### Page
I think some people don't really know what to do to make another person feel loved, having never had anyone who did those things for them, and having never seen their parents do those things for each other either.

 

* I make special dinners for my partner at least once a week, and he only has to mention that he fancies a particular dessert or a pie or whatever and I'll produce it.

 

* I sometimes bring him little presents like a bar of chocolate or a book

 

* I tell him how much I care about him, and send him texts, and call him just to make kissy noises down the phone

 

* I email interesting articles to him if I think he'll enjoy reading them

 

* I send him e-cards with soppy messages, and I write bad poetry for him

 

* I sometimes run him a bath and bring him a glass of wine, then give him a massage afterwards

 

* I provide *ahem* sexual favours without demanding anything in return, often while he's watching tv, or taking a shower, or when he wakes up in the morning

 

* I unexpectedly put on sexy underwear and wait for him to notice, then let him have his wicked way with me

 

Of course he does nice things for me too, but I'd like to think I do my fair share towards keeping him happy. Some people just need a push in the right direction to understand how to behave in a relationship, especially if they haven't had experience of that sort of caring relationship before.

  • Author
Posted
Being honest....I don't respond well to anyone telling me what I'm doing wrong and how to do it "better". Neither does my H. Most people don't, I'm guessing. If she used the word "dictating", she is telling you she feels controlled. You are now entering the brutal world of power struggles, where everyone is a loser :o

 

The approach that works for us, peacefully, is expressing concerns while eliciting the partner's ideas to solve the problem. Even if you have the "perfect" solution in mind already (moving the appt), see what ideas she has.

### Data lines
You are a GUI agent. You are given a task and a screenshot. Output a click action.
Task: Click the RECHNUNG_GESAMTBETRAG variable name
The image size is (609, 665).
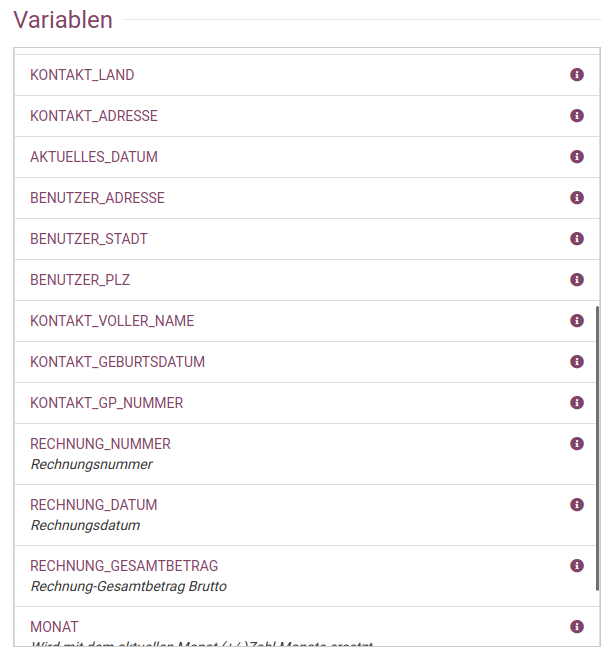pyautogui.click(x=124, y=566)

### Directions
[1] Answer these questions from the relationship thread above:
(a) How often does the first writer make special dinners for the partner?
(b) What two examples of little presents does the first writer mention?
(c) In the second post, what does the writer say the word "dictating" tells you?
[2] Translate this sentence from the relationship thread into Spanish: "The approach that works for us, peacefully, is expressing concerns while eliciting the partner's ideas to solve the problem."

### Exercise solutions
[1]
(a) At least once a week.
(b) A bar of chocolate or a book.
(c) That she feels controlled.

[2] El enfoque que nos funciona, de forma pacífica, es expresar las preocupaciones mientras se solicitan las ideas de la pareja para resolver el problema.